- Supplied material -
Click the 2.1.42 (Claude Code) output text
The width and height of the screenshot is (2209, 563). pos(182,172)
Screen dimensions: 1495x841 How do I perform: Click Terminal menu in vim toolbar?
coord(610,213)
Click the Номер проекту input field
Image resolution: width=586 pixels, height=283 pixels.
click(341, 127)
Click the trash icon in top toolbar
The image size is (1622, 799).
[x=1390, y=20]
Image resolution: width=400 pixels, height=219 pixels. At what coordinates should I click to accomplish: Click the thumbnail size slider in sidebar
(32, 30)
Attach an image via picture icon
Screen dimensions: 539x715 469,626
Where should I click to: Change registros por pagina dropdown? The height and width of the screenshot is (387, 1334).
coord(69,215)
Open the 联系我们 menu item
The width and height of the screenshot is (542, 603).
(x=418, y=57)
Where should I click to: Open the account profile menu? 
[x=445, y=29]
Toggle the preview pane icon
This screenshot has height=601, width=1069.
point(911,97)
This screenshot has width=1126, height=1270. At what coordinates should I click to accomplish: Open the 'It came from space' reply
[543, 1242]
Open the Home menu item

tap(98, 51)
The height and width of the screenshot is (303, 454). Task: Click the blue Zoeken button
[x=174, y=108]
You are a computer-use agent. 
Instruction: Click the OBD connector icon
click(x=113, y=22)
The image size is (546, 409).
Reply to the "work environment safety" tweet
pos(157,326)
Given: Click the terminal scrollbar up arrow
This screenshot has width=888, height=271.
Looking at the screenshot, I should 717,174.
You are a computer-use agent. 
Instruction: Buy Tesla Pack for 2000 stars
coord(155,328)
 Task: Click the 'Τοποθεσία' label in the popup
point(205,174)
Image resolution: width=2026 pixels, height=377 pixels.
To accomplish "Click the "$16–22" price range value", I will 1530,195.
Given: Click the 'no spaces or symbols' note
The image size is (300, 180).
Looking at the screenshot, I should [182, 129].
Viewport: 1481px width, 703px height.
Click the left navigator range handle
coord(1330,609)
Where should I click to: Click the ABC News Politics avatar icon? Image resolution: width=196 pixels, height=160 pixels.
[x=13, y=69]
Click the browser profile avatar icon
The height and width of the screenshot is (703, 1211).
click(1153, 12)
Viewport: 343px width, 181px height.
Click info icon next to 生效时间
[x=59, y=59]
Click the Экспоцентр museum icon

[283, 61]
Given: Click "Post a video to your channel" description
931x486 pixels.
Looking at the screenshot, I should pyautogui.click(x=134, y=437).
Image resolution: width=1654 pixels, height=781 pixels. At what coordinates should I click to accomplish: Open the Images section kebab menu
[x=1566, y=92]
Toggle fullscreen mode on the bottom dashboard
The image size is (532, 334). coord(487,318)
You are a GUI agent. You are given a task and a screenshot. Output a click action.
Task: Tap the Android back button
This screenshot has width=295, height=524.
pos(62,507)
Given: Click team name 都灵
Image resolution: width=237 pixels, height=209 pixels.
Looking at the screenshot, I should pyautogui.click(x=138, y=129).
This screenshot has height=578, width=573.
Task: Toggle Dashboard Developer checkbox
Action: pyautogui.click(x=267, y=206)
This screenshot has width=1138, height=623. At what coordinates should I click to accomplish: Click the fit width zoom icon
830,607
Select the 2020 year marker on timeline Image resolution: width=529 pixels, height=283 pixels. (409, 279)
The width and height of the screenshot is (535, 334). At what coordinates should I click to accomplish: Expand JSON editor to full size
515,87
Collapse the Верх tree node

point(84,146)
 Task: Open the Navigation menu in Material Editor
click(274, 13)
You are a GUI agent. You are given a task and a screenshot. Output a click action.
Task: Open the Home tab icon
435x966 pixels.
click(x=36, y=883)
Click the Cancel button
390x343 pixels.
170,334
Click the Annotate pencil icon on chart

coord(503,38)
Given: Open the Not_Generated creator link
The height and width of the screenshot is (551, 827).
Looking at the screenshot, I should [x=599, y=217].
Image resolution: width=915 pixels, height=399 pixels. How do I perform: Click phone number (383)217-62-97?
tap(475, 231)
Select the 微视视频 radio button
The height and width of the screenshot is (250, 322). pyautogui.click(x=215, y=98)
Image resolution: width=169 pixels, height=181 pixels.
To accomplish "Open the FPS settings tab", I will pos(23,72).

- What is required -
The data must be retyped in full, exactly as it reads.

- Result for this task -
Click the 2.1.42 (Claude Code) output text
The width and height of the screenshot is (2209, 563). pos(182,172)
Screen dimensions: 1495x841 How do I perform: Click Terminal menu in vim toolbar?
coord(610,213)
Click the Номер проекту input field
Image resolution: width=586 pixels, height=283 pixels.
click(341, 127)
Click the trash icon in top toolbar
The image size is (1622, 799).
[x=1390, y=20]
Image resolution: width=400 pixels, height=219 pixels. At what coordinates should I click to accomplish: Click the thumbnail size slider in sidebar
(32, 30)
Attach an image via picture icon
Screen dimensions: 539x715 469,626
Where should I click to: Change registros por pagina dropdown? The height and width of the screenshot is (387, 1334).
coord(69,215)
Open the 联系我们 menu item
The width and height of the screenshot is (542, 603).
(x=418, y=57)
Where should I click to: Open the account profile menu? 
[x=445, y=29]
Toggle the preview pane icon
This screenshot has height=601, width=1069.
point(911,97)
This screenshot has width=1126, height=1270. At what coordinates should I click to accomplish: Open the 'It came from space' reply
[543, 1242]
Open the Home menu item

tap(98, 51)
The height and width of the screenshot is (303, 454). Task: Click the blue Zoeken button
[x=174, y=108]
You are a computer-use agent. 
Instruction: Click the OBD connector icon
click(x=113, y=22)
The image size is (546, 409).
Reply to the "work environment safety" tweet
pos(157,326)
Given: Click the terminal scrollbar up arrow
This screenshot has width=888, height=271.
Looking at the screenshot, I should 717,174.
You are a computer-use agent. 
Instruction: Buy Tesla Pack for 2000 stars
coord(155,328)
 Task: Click the 'Τοποθεσία' label in the popup
point(205,174)
Image resolution: width=2026 pixels, height=377 pixels.
To accomplish "Click the "$16–22" price range value", I will 1530,195.
Given: Click the 'no spaces or symbols' note
The image size is (300, 180).
Looking at the screenshot, I should [182, 129].
Viewport: 1481px width, 703px height.
Click the left navigator range handle
coord(1330,609)
Where should I click to: Click the ABC News Politics avatar icon? Image resolution: width=196 pixels, height=160 pixels.
[x=13, y=69]
Click the browser profile avatar icon
The height and width of the screenshot is (703, 1211).
click(1153, 12)
Viewport: 343px width, 181px height.
Click info icon next to 生效时间
[x=59, y=59]
Click the Экспоцентр museum icon

[283, 61]
Given: Click "Post a video to your channel" description
931x486 pixels.
Looking at the screenshot, I should pyautogui.click(x=134, y=437).
Image resolution: width=1654 pixels, height=781 pixels. At what coordinates should I click to accomplish: Open the Images section kebab menu
[x=1566, y=92]
Toggle fullscreen mode on the bottom dashboard
The image size is (532, 334). coord(487,318)
You are a GUI agent. You are given a task and a screenshot. Output a click action.
Task: Tap the Android back button
This screenshot has width=295, height=524.
pos(62,507)
Given: Click team name 都灵
Image resolution: width=237 pixels, height=209 pixels.
Looking at the screenshot, I should pyautogui.click(x=138, y=129).
This screenshot has height=578, width=573.
Task: Toggle Dashboard Developer checkbox
Action: pyautogui.click(x=267, y=206)
This screenshot has width=1138, height=623. At what coordinates should I click to accomplish: Click the fit width zoom icon
830,607
Select the 2020 year marker on timeline Image resolution: width=529 pixels, height=283 pixels. (409, 279)
The width and height of the screenshot is (535, 334). At what coordinates should I click to accomplish: Expand JSON editor to full size
515,87
Collapse the Верх tree node

point(84,146)
 Task: Open the Navigation menu in Material Editor
click(274, 13)
You are a GUI agent. You are given a task and a screenshot. Output a click action.
Task: Open the Home tab icon
435x966 pixels.
click(x=36, y=883)
Click the Cancel button
390x343 pixels.
170,334
Click the Annotate pencil icon on chart

coord(503,38)
Given: Open the Not_Generated creator link
The height and width of the screenshot is (551, 827).
Looking at the screenshot, I should [x=599, y=217].
Image resolution: width=915 pixels, height=399 pixels. How do I perform: Click phone number (383)217-62-97?
tap(475, 231)
Select the 微视视频 radio button
The height and width of the screenshot is (250, 322). pyautogui.click(x=215, y=98)
Image resolution: width=169 pixels, height=181 pixels.
To accomplish "Open the FPS settings tab", I will pos(23,72).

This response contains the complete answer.